- Task to complete
In the records below, find the line that contains "You are a computer-use agent. 307x143 pixels." and the line that contains "Task: Open Subtitle pane via colorful A icon". Set down exactly those lines and every line between them, and nothing more.

- Extracted entries
[Start of Attachment]

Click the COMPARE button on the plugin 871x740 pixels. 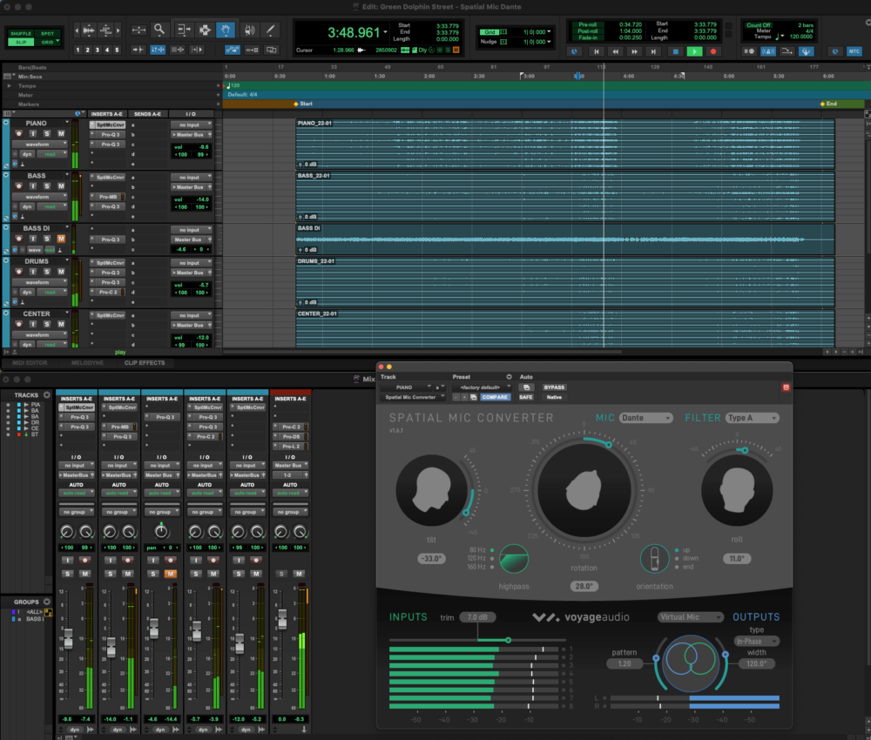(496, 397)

[End of Attachment]
[Start of Attachment]

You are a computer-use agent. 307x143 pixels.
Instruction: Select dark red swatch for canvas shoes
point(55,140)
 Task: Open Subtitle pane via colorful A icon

[End of Attachment]

- Answer to this exercise
You are a computer-use agent. 307x143 pixels.
Instruction: Select dark red swatch for canvas shoes
point(55,140)
 Task: Open Subtitle pane via colorful A icon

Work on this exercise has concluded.